++++ Data supplied ++++

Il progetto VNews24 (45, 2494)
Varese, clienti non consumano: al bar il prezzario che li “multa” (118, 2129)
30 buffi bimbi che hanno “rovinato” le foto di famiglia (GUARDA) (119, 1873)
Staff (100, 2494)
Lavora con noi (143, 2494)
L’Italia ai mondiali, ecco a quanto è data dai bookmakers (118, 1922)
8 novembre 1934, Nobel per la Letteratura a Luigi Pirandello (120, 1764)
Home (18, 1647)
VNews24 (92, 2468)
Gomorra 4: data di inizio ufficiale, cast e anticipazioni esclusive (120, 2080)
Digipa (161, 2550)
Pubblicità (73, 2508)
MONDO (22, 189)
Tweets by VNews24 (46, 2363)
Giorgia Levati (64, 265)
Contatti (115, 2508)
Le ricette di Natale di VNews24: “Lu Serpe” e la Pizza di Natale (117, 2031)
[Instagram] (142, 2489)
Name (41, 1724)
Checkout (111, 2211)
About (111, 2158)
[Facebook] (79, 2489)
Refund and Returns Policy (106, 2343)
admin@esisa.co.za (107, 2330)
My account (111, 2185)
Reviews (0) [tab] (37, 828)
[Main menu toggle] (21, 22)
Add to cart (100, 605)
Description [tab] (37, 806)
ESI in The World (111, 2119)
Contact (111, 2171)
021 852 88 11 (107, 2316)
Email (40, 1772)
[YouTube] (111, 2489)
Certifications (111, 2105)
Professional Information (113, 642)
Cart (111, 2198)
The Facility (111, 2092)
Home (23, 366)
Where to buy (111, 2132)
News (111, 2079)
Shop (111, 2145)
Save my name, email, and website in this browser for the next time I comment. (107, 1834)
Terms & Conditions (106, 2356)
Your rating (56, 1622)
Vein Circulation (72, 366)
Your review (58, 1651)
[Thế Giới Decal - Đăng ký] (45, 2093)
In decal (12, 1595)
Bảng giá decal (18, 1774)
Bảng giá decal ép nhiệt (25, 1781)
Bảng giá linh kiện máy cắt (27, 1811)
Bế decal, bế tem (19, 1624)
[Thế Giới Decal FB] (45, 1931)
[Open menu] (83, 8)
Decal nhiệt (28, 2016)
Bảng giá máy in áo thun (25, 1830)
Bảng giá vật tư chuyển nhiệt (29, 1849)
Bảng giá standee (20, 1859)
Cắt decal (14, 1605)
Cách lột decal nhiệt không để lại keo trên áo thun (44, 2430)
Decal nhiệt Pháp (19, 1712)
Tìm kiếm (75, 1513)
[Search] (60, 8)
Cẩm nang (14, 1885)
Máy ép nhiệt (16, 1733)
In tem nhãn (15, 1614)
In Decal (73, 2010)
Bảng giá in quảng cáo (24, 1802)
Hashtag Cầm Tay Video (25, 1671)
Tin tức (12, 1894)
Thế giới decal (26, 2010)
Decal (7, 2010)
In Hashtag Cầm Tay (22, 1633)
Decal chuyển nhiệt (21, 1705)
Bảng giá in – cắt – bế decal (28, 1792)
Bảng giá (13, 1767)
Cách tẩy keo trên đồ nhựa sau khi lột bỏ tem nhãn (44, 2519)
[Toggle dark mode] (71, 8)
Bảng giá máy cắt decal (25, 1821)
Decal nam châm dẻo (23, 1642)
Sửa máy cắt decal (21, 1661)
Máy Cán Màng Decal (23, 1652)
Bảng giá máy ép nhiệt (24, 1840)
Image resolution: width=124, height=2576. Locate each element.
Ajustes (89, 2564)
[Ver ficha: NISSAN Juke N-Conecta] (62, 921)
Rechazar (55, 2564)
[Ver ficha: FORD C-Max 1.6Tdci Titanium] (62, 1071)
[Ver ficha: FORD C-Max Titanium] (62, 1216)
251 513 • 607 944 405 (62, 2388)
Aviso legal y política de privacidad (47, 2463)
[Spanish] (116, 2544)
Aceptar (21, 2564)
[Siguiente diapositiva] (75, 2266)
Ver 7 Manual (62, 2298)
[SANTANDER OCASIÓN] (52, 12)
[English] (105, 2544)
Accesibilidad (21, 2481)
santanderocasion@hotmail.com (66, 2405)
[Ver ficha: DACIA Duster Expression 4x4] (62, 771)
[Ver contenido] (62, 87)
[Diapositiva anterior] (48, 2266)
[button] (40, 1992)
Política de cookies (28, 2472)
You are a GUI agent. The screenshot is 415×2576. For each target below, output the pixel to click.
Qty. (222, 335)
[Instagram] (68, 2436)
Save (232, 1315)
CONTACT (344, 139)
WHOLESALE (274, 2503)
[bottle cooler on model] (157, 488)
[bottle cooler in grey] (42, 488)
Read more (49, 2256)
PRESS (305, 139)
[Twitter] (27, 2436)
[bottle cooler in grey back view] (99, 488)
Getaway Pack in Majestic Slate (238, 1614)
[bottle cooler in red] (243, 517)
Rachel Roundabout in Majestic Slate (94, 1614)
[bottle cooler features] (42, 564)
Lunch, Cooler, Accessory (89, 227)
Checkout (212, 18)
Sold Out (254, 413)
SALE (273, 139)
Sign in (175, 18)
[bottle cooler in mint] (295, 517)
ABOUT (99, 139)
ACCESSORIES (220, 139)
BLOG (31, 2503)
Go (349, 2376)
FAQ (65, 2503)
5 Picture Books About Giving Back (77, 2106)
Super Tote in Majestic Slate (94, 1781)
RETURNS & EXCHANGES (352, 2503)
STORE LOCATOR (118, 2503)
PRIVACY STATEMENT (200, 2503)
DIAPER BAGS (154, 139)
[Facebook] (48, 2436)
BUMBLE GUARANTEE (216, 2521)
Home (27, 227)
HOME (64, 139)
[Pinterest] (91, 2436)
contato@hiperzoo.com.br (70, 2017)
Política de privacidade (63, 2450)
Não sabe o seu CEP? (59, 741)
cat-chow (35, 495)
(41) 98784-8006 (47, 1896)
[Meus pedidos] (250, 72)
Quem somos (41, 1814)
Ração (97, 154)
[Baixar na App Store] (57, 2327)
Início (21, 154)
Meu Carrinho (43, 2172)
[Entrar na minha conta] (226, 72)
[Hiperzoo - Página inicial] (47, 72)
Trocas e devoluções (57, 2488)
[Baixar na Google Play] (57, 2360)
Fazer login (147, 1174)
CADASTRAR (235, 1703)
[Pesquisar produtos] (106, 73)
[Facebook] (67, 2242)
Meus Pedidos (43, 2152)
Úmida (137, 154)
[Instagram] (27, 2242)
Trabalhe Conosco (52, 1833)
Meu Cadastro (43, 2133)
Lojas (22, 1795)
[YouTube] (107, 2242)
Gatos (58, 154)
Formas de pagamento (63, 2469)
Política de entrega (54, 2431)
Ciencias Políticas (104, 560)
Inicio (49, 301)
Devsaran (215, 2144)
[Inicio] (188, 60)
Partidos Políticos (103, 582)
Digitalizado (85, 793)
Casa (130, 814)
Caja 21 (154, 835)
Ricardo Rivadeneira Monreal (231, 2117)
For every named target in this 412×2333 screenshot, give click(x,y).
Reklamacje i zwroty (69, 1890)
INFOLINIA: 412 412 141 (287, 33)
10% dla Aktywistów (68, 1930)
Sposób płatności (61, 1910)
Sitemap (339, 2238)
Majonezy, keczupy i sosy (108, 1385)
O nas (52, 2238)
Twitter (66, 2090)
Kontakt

++++

Task brief: In your response, reproduce the records exactly, every one.

Reply to the exercise:
Il progetto VNews24 (45, 2494)
Varese, clienti non consumano: al bar il prezzario che li “multa” (118, 2129)
30 buffi bimbi che hanno “rovinato” le foto di famiglia (GUARDA) (119, 1873)
Staff (100, 2494)
Lavora con noi (143, 2494)
L’Italia ai mondiali, ecco a quanto è data dai bookmakers (118, 1922)
8 novembre 1934, Nobel per la Letteratura a Luigi Pirandello (120, 1764)
Home (18, 1647)
VNews24 (92, 2468)
Gomorra 4: data di inizio ufficiale, cast e anticipazioni esclusive (120, 2080)
Digipa (161, 2550)
Pubblicità (73, 2508)
MONDO (22, 189)
Tweets by VNews24 (46, 2363)
Giorgia Levati (64, 265)
Contatti (115, 2508)
Le ricette di Natale di VNews24: “Lu Serpe” e la Pizza di Natale (117, 2031)
[Instagram] (142, 2489)
Name (41, 1724)
Checkout (111, 2211)
About (111, 2158)
[Facebook] (79, 2489)
Refund and Returns Policy (106, 2343)
admin@esisa.co.za (107, 2330)
My account (111, 2185)
Reviews (0) [tab] (37, 828)
[Main menu toggle] (21, 22)
Add to cart (100, 605)
Description [tab] (37, 806)
ESI in The World (111, 2119)
Contact (111, 2171)
021 852 88 11 (107, 2316)
Email (40, 1772)
[YouTube] (111, 2489)
Certifications (111, 2105)
Professional Information (113, 642)
Cart (111, 2198)
The Facility (111, 2092)
Home (23, 366)
Where to buy (111, 2132)
News (111, 2079)
Shop (111, 2145)
Save my name, email, and website in this browser for the next time I comment. (107, 1834)
Terms & Conditions (106, 2356)
Your rating (56, 1622)
Vein Circulation (72, 366)
Your review (58, 1651)
[Thế Giới Decal - Đăng ký] (45, 2093)
In decal (12, 1595)
Bảng giá decal (18, 1774)
Bảng giá decal ép nhiệt (25, 1781)
Bảng giá linh kiện máy cắt (27, 1811)
Bế decal, bế tem (19, 1624)
[Thế Giới Decal FB] (45, 1931)
[Open menu] (83, 8)
Decal nhiệt (28, 2016)
Bảng giá máy in áo thun (25, 1830)
Bảng giá vật tư chuyển nhiệt (29, 1849)
Bảng giá standee (20, 1859)
Cắt decal (14, 1605)
Cách lột decal nhiệt không để lại keo trên áo thun (44, 2430)
Decal nhiệt Pháp (19, 1712)
Tìm kiếm (75, 1513)
[Search] (60, 8)
Cẩm nang (14, 1885)
Máy ép nhiệt (16, 1733)
In tem nhãn (15, 1614)
In Decal (73, 2010)
Bảng giá in quảng cáo (24, 1802)
Hashtag Cầm Tay Video (25, 1671)
Tin tức (12, 1894)
Thế giới decal (26, 2010)
Decal (7, 2010)
In Hashtag Cầm Tay (22, 1633)
Decal chuyển nhiệt (21, 1705)
Bảng giá in – cắt – bế decal (28, 1792)
Bảng giá (13, 1767)
Cách tẩy keo trên đồ nhựa sau khi lột bỏ tem nhãn (44, 2519)
[Toggle dark mode] (71, 8)
Bảng giá máy cắt decal (25, 1821)
Decal nam châm dẻo (23, 1642)
Sửa máy cắt decal (21, 1661)
Máy Cán Màng Decal (23, 1652)
Bảng giá máy ép nhiệt (24, 1840)
Image resolution: width=124, height=2576. Locate each element.
Ajustes (89, 2564)
[Ver ficha: NISSAN Juke N-Conecta] (62, 921)
Rechazar (55, 2564)
[Ver ficha: FORD C-Max 1.6Tdci Titanium] (62, 1071)
[Ver ficha: FORD C-Max Titanium] (62, 1216)
251 513 • 607 944 405 (62, 2388)
Aviso legal y política de privacidad (47, 2463)
[Spanish] (116, 2544)
Aceptar (21, 2564)
[Siguiente diapositiva] (75, 2266)
Ver 7 Manual (62, 2298)
[SANTANDER OCASIÓN] (52, 12)
[English] (105, 2544)
Accesibilidad (21, 2481)
santanderocasion@hotmail.com (66, 2405)
[Ver ficha: DACIA Duster Expression 4x4] (62, 771)
[Ver contenido] (62, 87)
[Diapositiva anterior] (48, 2266)
[button] (40, 1992)
Política de cookies (28, 2472)
You are a GUI agent. The screenshot is 415×2576. For each target below, output the pixel to click.
Qty. (222, 335)
[Instagram] (68, 2436)
Save (232, 1315)
CONTACT (344, 139)
WHOLESALE (274, 2503)
[bottle cooler on model] (157, 488)
[bottle cooler in grey] (42, 488)
Read more (49, 2256)
PRESS (305, 139)
[Twitter] (27, 2436)
[bottle cooler in grey back view] (99, 488)
Getaway Pack in Majestic Slate (238, 1614)
[bottle cooler in red] (243, 517)
Rachel Roundabout in Majestic Slate (94, 1614)
[bottle cooler features] (42, 564)
Lunch, Cooler, Accessory (89, 227)
Checkout (212, 18)
Sold Out (254, 413)
SALE (273, 139)
Sign in (175, 18)
[bottle cooler in mint] (295, 517)
ABOUT (99, 139)
ACCESSORIES (220, 139)
BLOG (31, 2503)
Go (349, 2376)
FAQ (65, 2503)
5 Picture Books About Giving Back (77, 2106)
Super Tote in Majestic Slate (94, 1781)
RETURNS & EXCHANGES (352, 2503)
STORE LOCATOR (118, 2503)
PRIVACY STATEMENT (200, 2503)
DIAPER BAGS (154, 139)
[Facebook] (48, 2436)
BUMBLE GUARANTEE (216, 2521)
Home (27, 227)
HOME (64, 139)
[Pinterest] (91, 2436)
contato@hiperzoo.com.br (70, 2017)
Política de privacidade (63, 2450)
Não sabe o seu CEP? (59, 741)
cat-chow (35, 495)
(41) 98784-8006 (47, 1896)
[Meus pedidos] (250, 72)
Quem somos (41, 1814)
Ração (97, 154)
[Baixar na App Store] (57, 2327)
Início (21, 154)
Meu Carrinho (43, 2172)
[Entrar na minha conta] (226, 72)
[Hiperzoo - Página inicial] (47, 72)
Trocas e devoluções (57, 2488)
[Baixar na Google Play] (57, 2360)
Fazer login (147, 1174)
CADASTRAR (235, 1703)
[Pesquisar produtos] (106, 73)
[Facebook] (67, 2242)
Meus Pedidos (43, 2152)
Úmida (137, 154)
[Instagram] (27, 2242)
Trabalhe Conosco (52, 1833)
Meu Cadastro (43, 2133)
Lojas (22, 1795)
[YouTube] (107, 2242)
Gatos (58, 154)
Formas de pagamento (63, 2469)
Política de entrega (54, 2431)
Ciencias Políticas (104, 560)
Inicio (49, 301)
Devsaran (215, 2144)
[Inicio] (188, 60)
Partidos Políticos (103, 582)
Digitalizado (85, 793)
Casa (130, 814)
Caja 21 (154, 835)
Ricardo Rivadeneira Monreal (231, 2117)
For every named target in this 412×2333 screenshot, give click(x,y).
Reklamacje i zwroty (69, 1890)
INFOLINIA: 412 412 141 (287, 33)
10% dla Aktywistów (68, 1930)
Sposób płatności (61, 1910)
Sitemap (339, 2238)
Majonezy, keczupy i sosy (108, 1385)
O nas (52, 2238)
Twitter (66, 2090)
Kontakt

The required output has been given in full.